Transport City started life as a retail truck stop and hotel, Muir said. WPM tore down the old structures, refurbished a 40K SF maintenance facility and converted individual short-term truck spot leases into three bigger leases to FedEx, Werner Enterprises and Crowley Maritime, Muir said.
Muir said the main attraction for JPMorgan and Realterm wasn't the maintenance facility, but the paved parking, which has enough space for 1,000 trucks.
IOS has benefited from an overall demand among investors for anything industrial. In Metro Atlanta, some $5.4B worth of industrial properties traded hands in 2021, according to Colliers Atlanta, more than twice the previous volume record of $2.69B, set in 2019. And many of those investors were big names in the real estate investment world: names like Blackstone, Goldman Sachs and KKR.
But institutional investors are also buying into IOS, especially when the properties are part of larger industrial portfolios. In 2020, Brookfield shelled out nearly $25M for a portfolio of outdoor storage properties in states like Arizona, Nevada and Texas. Last year, Rexford Industrial Realty paid $16.8M for a nearly 5-acre outdoor storage property in Anaheim, California. Imperium Capital announced in September that it planned to invest more than $250M over the coming year in IOS properties, and in November, Alterra Property Group paid $25.4M for two outdoor storage facilities in Florida.
“It's the hottest thing going in industrial, which is the hottest thing going,” Muir said.
Experts say there are numerous reasons why the IOS sector has grabbed institutional investor attention. IOS properties typically command higher rents for the actual facilities, if structures are on the properties. They can often be found close to major metropolitan areas and the renewal rates from tenants, which are more likely to stay put than go elsewhere, are higher than for average industrial properties, according to a recent report by Stan Johnson Co.
Three years ago, Chicago-based Dayton Street Partners began investing in IOS with institutional investors and has since purchased $300M across the country. This past month, DSP purchased 3275 Moreland Ave., a 37K SF truck maintenance facility that sits on 14 acres in Clayton County. The firm paid $7M for the site, according to a source familiar with the transaction.
The site has enough space for more than 130 trucks, according to DSP marketing materials.
“Truck terminals and related industrial facilities which transfer cargo between nodes of transportation are experiencing a structural shift of highly increased user demand and in turn rent growth, due to changes in supply chains,” DSP founder Howard Wedren told Bisnow in an email. “Logistics-related real estate possess a variety of qualities that make them an attractive investment opportunity, including high barriers to entry, higher yields to traditional warehouse space and lower vacancy rates than conventional industrial properties.”

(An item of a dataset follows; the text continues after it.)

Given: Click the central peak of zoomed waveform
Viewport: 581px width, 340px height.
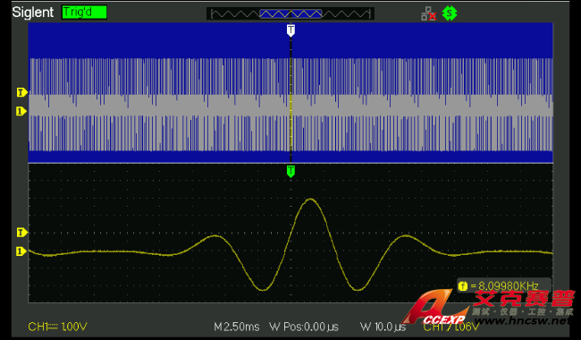Looking at the screenshot, I should [310, 200].
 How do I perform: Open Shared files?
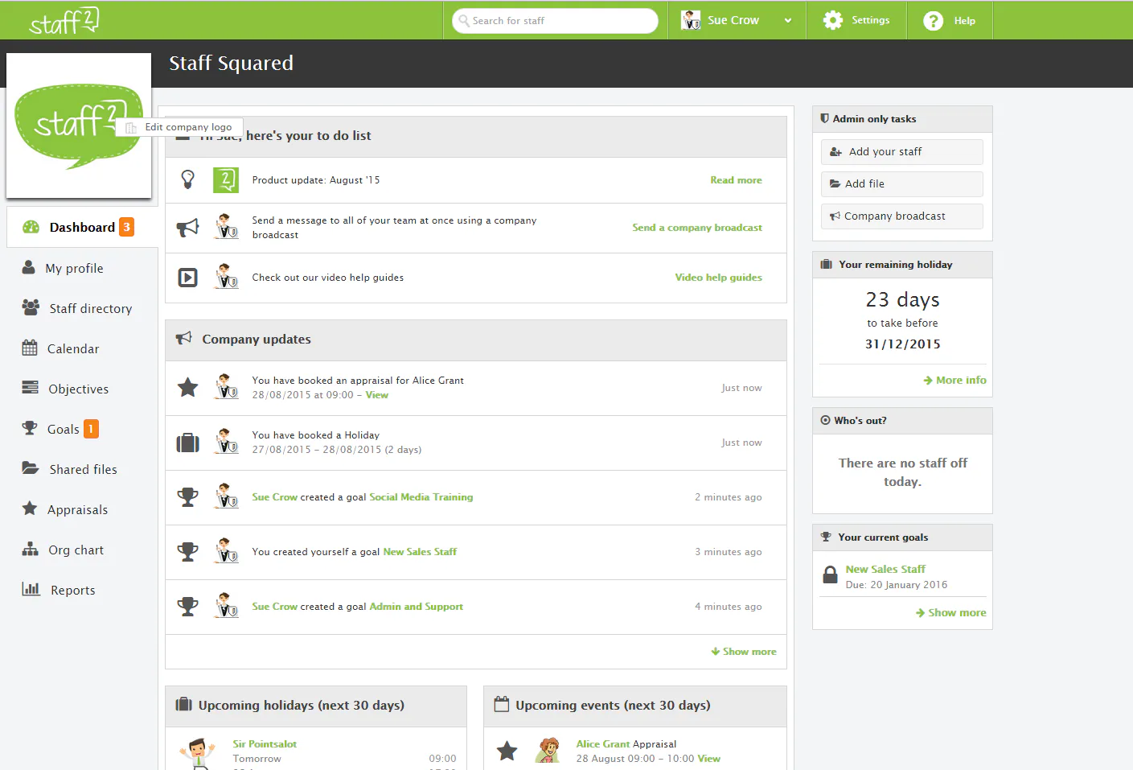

Despite the demand for IOS, the supply isn't growing. Even though they are fairly cheap to build and maintain, industrial sites close in to major metro areas are often snapped up for more traditional commercial developments.
“If you're going to build and you got good infill industrial [land] … you're probably going to put up Class-A space,” said Romit Cheema, the CEO of CanTex Capital in Dallas, during the Jan. 20 Bisnow industrial webinar. “The guys who are building Class-A are always going to push the square footage of the building. You're not going to leave a lot of room for trailer parking on the site."
Muir said new supply is also constrained by community NIMBYism and municipalities reluctant to approve projects that focus on large numbers of trucks on local roads.
“The lack of the supply of this zoning that allows for truck parking, you can't just buy a warehouse and park trucks there. You have to have special zoning,” Muir said. “Very few places have the zoning. You got this massive increase in demand and the supply is incapable of growing. It's going in the opposite direction.”